DATA RECORDS:
——

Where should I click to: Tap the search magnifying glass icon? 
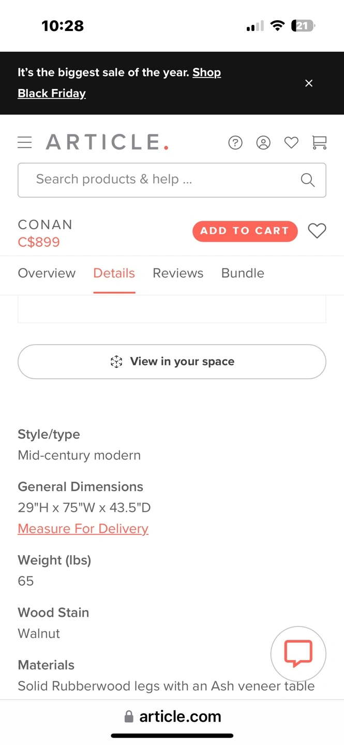pyautogui.click(x=307, y=180)
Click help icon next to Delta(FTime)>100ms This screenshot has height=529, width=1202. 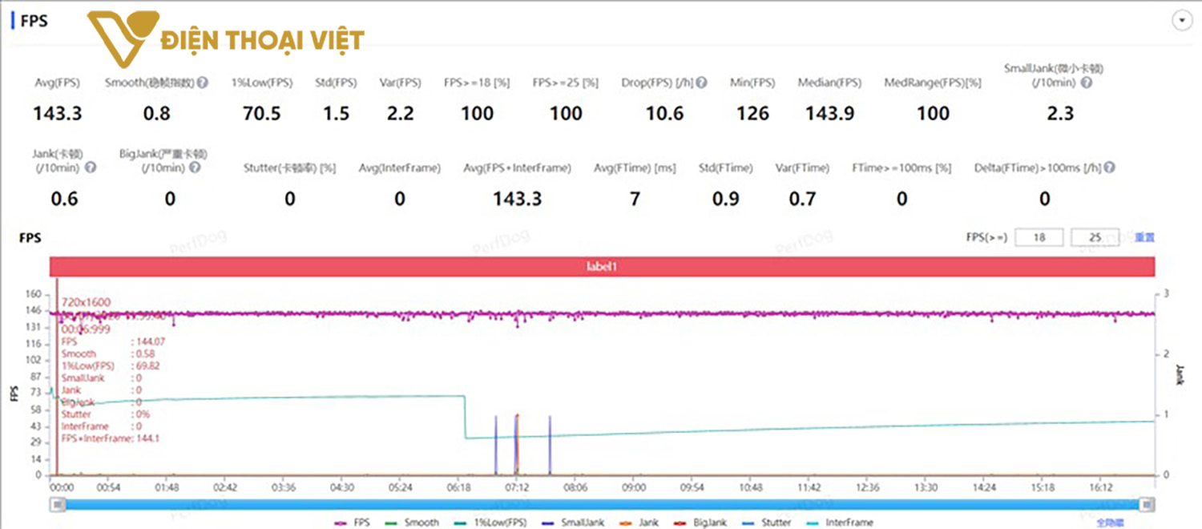[x=1110, y=168]
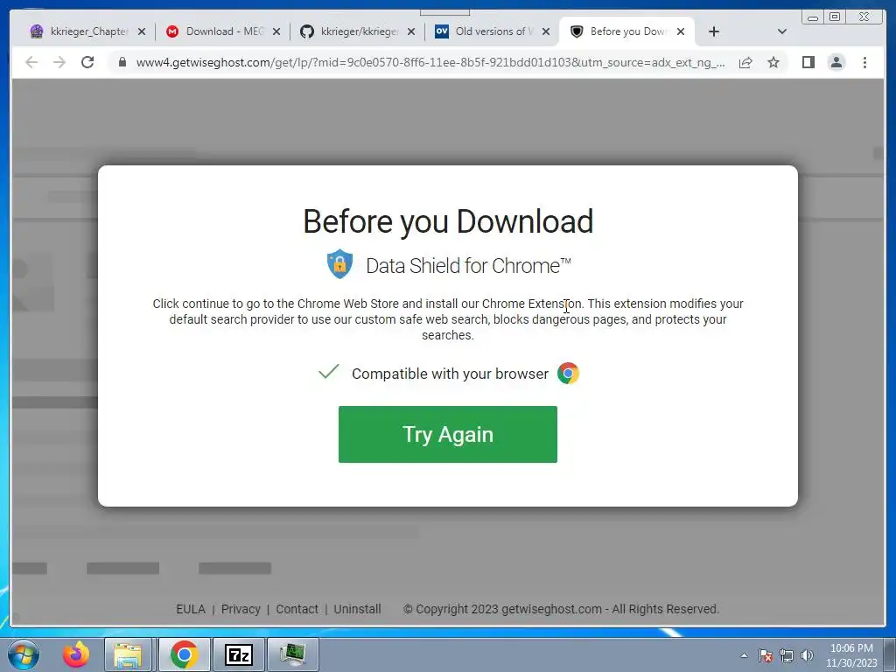Reload the current page

click(x=88, y=62)
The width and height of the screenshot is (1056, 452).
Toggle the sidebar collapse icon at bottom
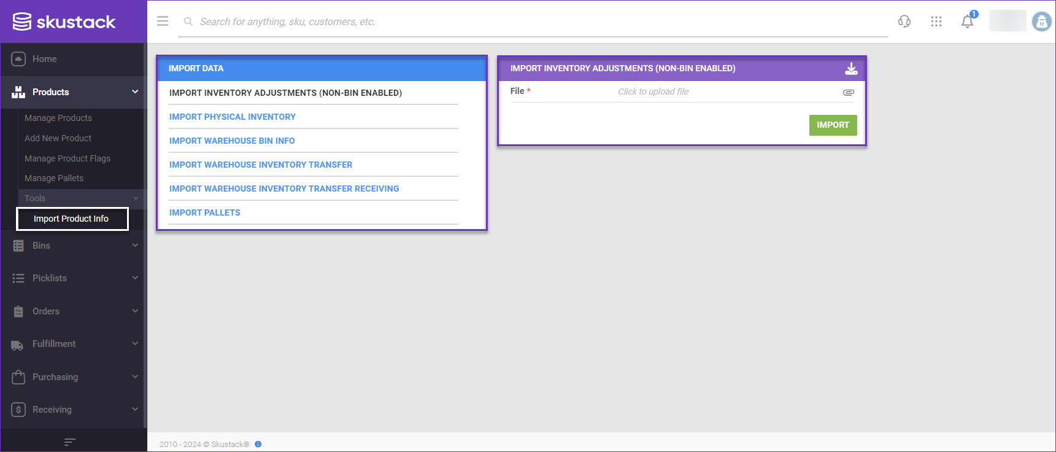70,442
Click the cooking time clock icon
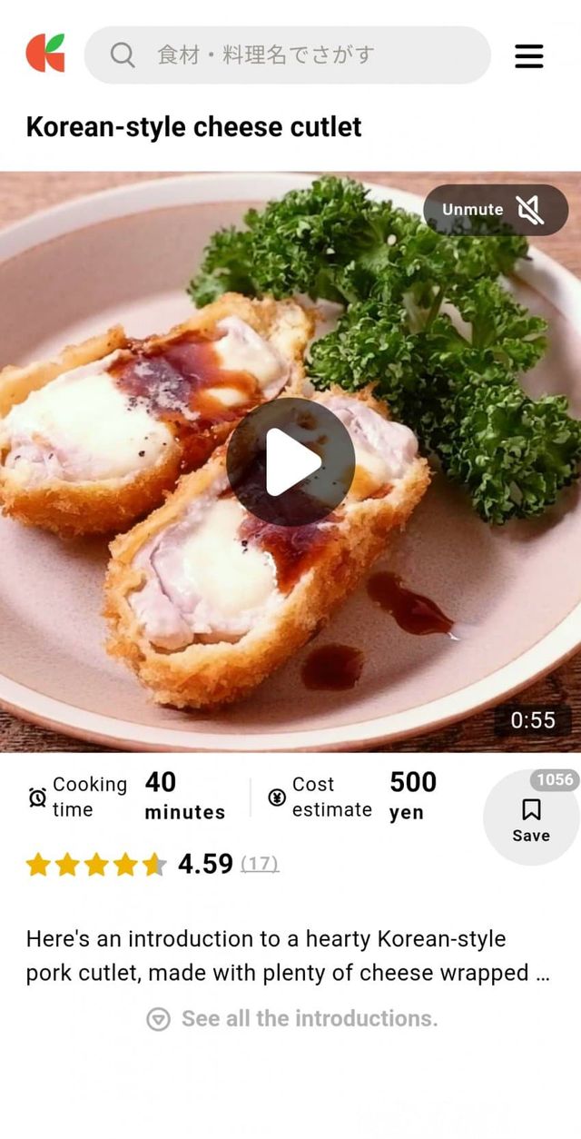Viewport: 581px width, 1139px height. pyautogui.click(x=37, y=797)
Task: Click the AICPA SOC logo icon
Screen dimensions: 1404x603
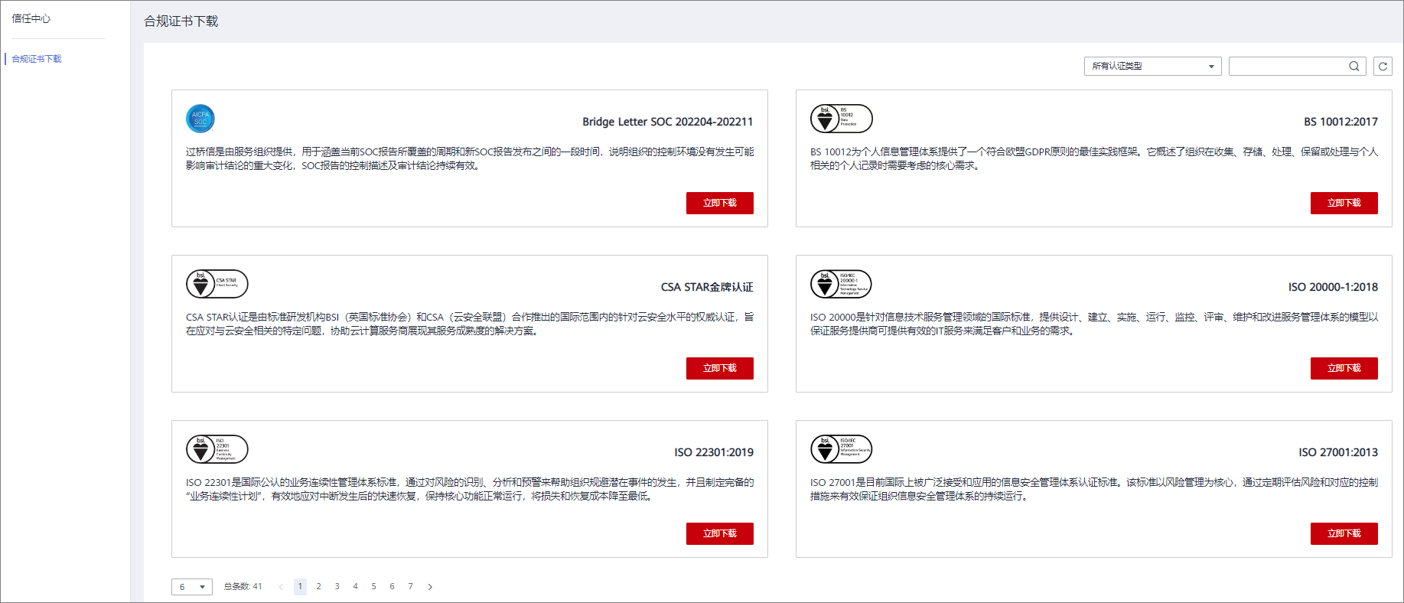Action: (200, 119)
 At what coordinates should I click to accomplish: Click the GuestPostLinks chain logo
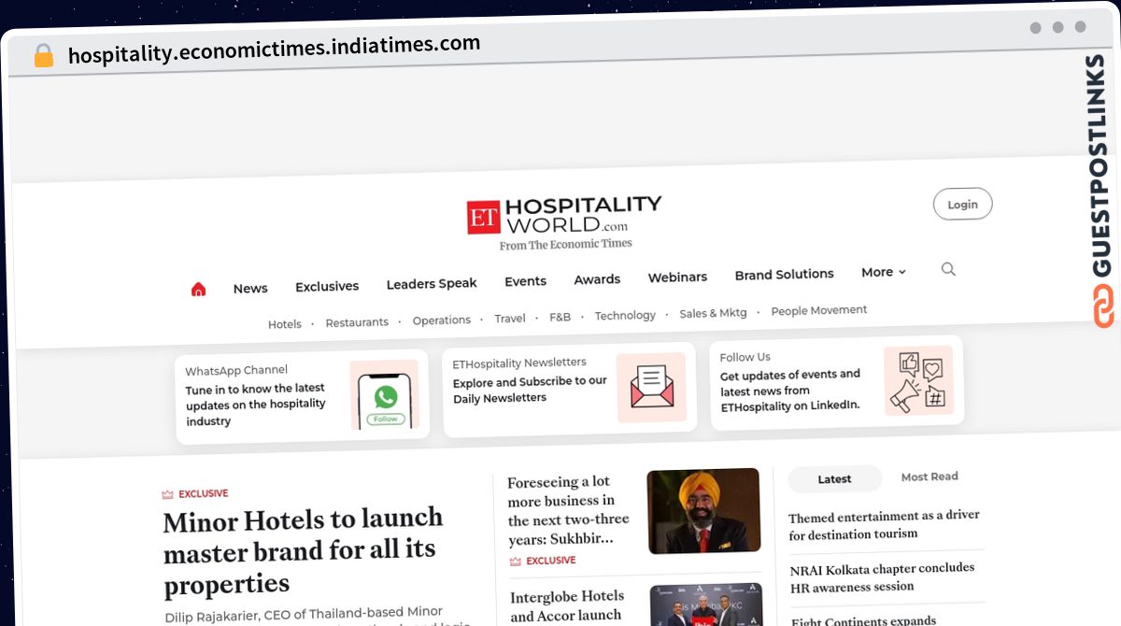1103,307
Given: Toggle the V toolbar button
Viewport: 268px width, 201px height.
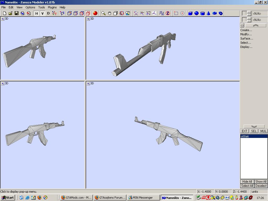Looking at the screenshot, I should point(42,13).
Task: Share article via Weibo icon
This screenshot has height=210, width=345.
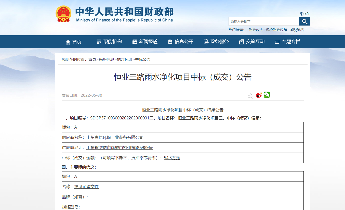Action: pyautogui.click(x=259, y=95)
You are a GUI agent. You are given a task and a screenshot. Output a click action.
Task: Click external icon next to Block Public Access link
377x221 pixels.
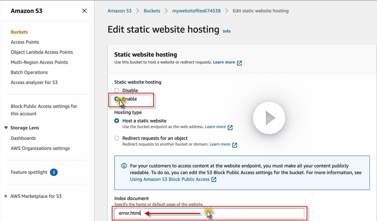tap(214, 180)
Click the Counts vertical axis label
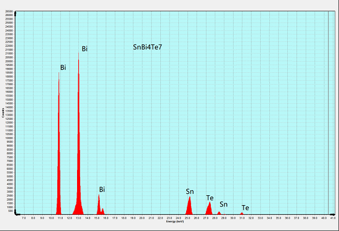The image size is (339, 231). click(x=3, y=112)
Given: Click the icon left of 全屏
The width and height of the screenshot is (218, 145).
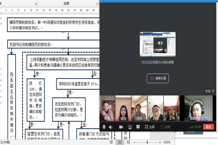Looking at the screenshot, I should [138, 127].
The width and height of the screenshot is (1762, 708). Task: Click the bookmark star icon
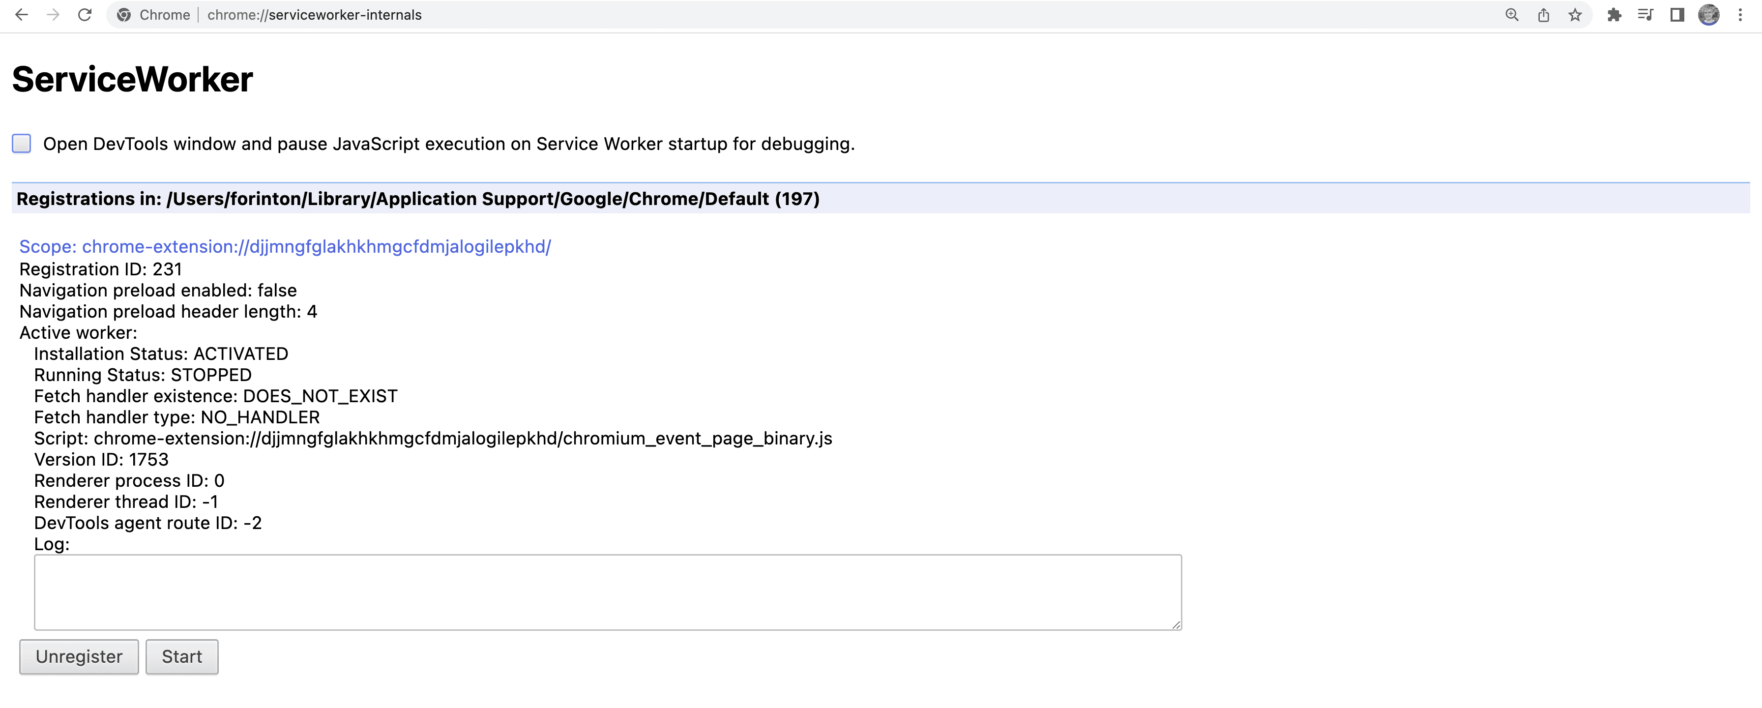coord(1573,15)
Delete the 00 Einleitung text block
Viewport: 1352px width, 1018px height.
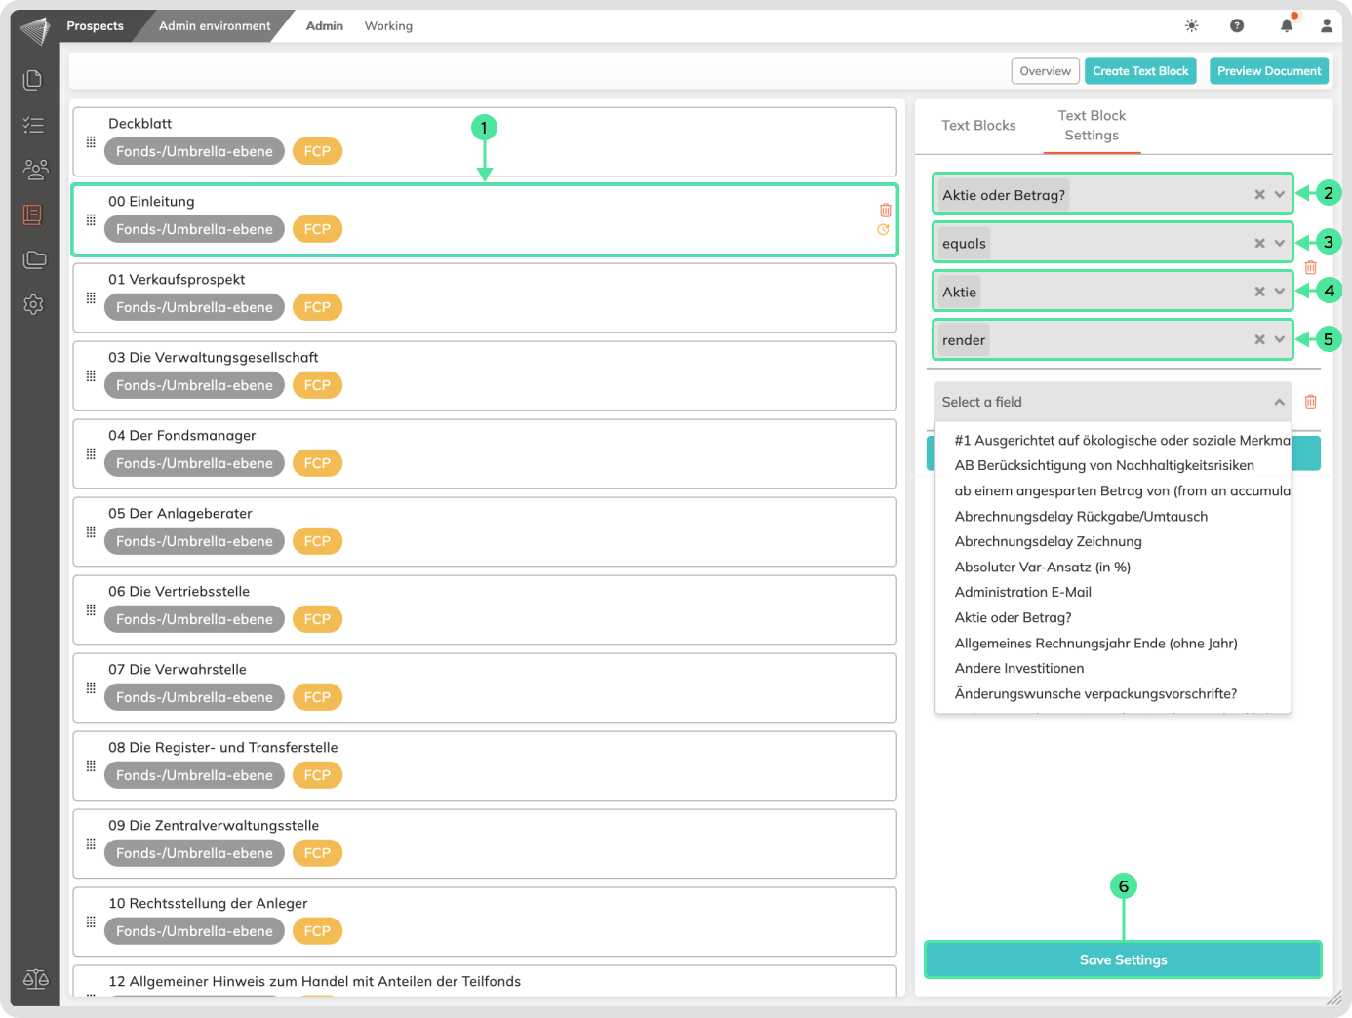[x=885, y=211]
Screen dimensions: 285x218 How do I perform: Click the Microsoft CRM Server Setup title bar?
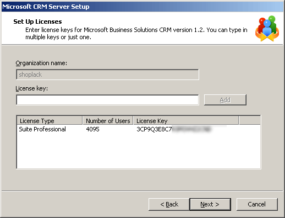coord(143,7)
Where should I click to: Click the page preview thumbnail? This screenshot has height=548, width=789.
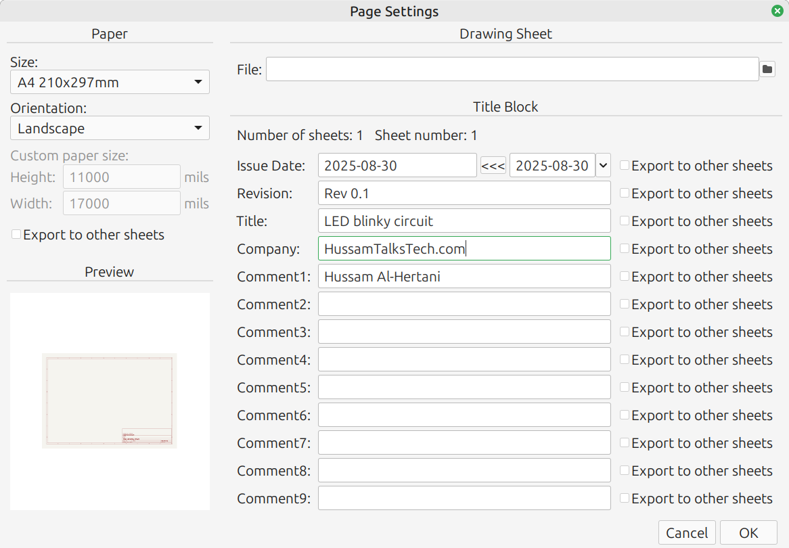click(110, 401)
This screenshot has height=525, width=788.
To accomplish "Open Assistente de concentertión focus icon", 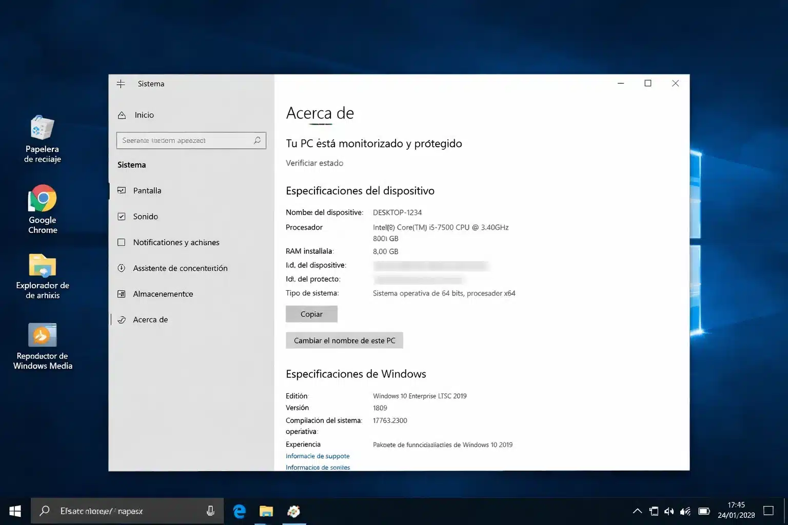I will pyautogui.click(x=121, y=268).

——

TASK DIRECTIONS: Please transcribe exactly the part of the records that opens with the line containing "Click the cooking time clock icon" and closes with the line containing "Given: Toggle the V toolbar button", both ends included, and leave out the pictures.

ANSWER AREA:
Click the cooking time clock icon
Viewport: 581px width, 1139px height. pyautogui.click(x=37, y=797)
Task: Click the AICPA SOC logo icon
Screen dimensions: 1404x603
Action: (200, 119)
 At what coordinates should I click to accomplish: Click the GuestPostLinks chain logo
1103,307
Given: Toggle the V toolbar button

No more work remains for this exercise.